According to the best-known version of his story, the young Boeotian hunter Narcissus was at once so beautiful and so stupid that, on catching sight of his own gorgeous reflection in a forest pool, he mistook it for someone else and at once fell hopelessly in love. There he remained, bent over the water in an amorous daze, until he wasted away and – as apparently tended to happen in those days – was transformed into a white and golden flower.

An admonition against vanity, perhaps, or against how easily beauty can bewitch us, or against the lovely illusions we are so prone to pursue in place of real life. Like any estimable myth, its range of possible meanings is inexhaustible. But, in recent years, I have come to find it particularly apt to our culture’s relation to computers, especially in regard to those who believe that there is so close an analogy between mechanical computation and mental functions that one day, perhaps, artificial intelligence will become conscious, or that we will be able to upload our minds on to a digital platform. Neither will ever happen; these are mere category errors. But computers produce so enchanting a simulacrum of mental agency that sometimes we fall under their spell, and begin to think there must be someone there.

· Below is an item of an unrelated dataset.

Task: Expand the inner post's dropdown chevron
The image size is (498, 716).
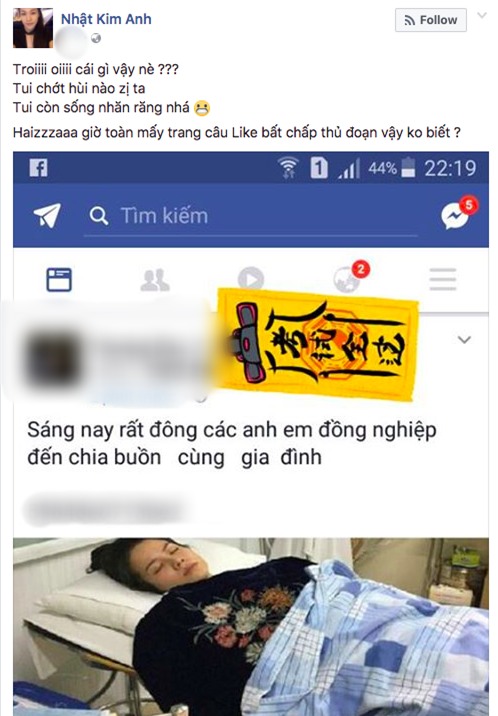Action: (464, 340)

We are, on the whole, a very clever species, and this allows us to impress ourselves on the world around us far more intricately and indelibly than any other terrestrial animal could ever do. Over the millennia, we have learned countless ways, artistic and technological, of reproducing our images and voices, and have perfected any number of means of giving expression to and preserving our thoughts. Everywhere we look, moreover, we find concrete signs of our own ingenuity and agency. In recent decades, however, we have exceeded ourselves (quite literally, perhaps) in conforming the reality we inhabit into an endlessly repeated image of ourselves; we now live at the centre of an increasingly inescapable house of mirrors. We have even created a technology that seems to reflect not merely our presence in the world, but our very minds. And the greater the image’s verisimilitude grows, the more uncanny and menacing it seems to become.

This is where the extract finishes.